Goal of the exercise => Please print all of the records that follow with nothing altered.

Stored data entries
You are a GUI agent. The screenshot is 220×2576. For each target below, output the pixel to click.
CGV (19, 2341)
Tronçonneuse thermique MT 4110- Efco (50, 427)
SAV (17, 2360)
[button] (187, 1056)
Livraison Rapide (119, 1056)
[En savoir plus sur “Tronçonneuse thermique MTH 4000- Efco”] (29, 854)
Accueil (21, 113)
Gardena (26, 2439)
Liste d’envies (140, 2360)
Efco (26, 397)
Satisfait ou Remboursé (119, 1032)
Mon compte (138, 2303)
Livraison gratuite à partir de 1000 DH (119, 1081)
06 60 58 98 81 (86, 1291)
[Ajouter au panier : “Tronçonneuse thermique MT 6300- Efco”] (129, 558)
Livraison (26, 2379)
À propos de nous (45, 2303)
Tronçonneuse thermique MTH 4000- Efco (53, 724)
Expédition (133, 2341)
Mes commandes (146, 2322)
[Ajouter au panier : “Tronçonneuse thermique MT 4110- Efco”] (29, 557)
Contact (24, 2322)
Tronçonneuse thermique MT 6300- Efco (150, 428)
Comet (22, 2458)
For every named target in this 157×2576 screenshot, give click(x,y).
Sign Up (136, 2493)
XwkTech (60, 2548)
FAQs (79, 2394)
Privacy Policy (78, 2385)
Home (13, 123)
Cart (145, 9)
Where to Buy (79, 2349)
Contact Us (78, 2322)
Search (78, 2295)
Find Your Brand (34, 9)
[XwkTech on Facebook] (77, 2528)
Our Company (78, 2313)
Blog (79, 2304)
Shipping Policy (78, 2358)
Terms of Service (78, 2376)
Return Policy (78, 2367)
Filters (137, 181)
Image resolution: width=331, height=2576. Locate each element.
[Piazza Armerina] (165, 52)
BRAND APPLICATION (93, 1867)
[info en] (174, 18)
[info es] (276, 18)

Answer =>
You are a GUI agent. The screenshot is 220×2576. For each target below, output the pixel to click.
CGV (19, 2341)
Tronçonneuse thermique MT 4110- Efco (50, 427)
SAV (17, 2360)
[button] (187, 1056)
Livraison Rapide (119, 1056)
[En savoir plus sur “Tronçonneuse thermique MTH 4000- Efco”] (29, 854)
Accueil (21, 113)
Gardena (26, 2439)
Liste d’envies (140, 2360)
Efco (26, 397)
Satisfait ou Remboursé (119, 1032)
Mon compte (138, 2303)
Livraison gratuite à partir de 1000 DH (119, 1081)
06 60 58 98 81 (86, 1291)
[Ajouter au panier : “Tronçonneuse thermique MT 6300- Efco”] (129, 558)
Livraison (26, 2379)
À propos de nous (45, 2303)
Tronçonneuse thermique MTH 4000- Efco (53, 724)
Expédition (133, 2341)
Mes commandes (146, 2322)
[Ajouter au panier : “Tronçonneuse thermique MT 4110- Efco”] (29, 557)
Contact (24, 2322)
Tronçonneuse thermique MT 6300- Efco (150, 428)
Comet (22, 2458)
For every named target in this 157×2576 screenshot, give click(x,y).
Sign Up (136, 2493)
XwkTech (60, 2548)
FAQs (79, 2394)
Privacy Policy (78, 2385)
Home (13, 123)
Cart (145, 9)
Where to Buy (79, 2349)
Contact Us (78, 2322)
Search (78, 2295)
Find Your Brand (34, 9)
[XwkTech on Facebook] (77, 2528)
Our Company (78, 2313)
Blog (79, 2304)
Shipping Policy (78, 2358)
Terms of Service (78, 2376)
Return Policy (78, 2367)
Filters (137, 181)
Image resolution: width=331, height=2576. Locate each element.
[Piazza Armerina] (165, 52)
BRAND APPLICATION (93, 1867)
[info en] (174, 18)
[info es] (276, 18)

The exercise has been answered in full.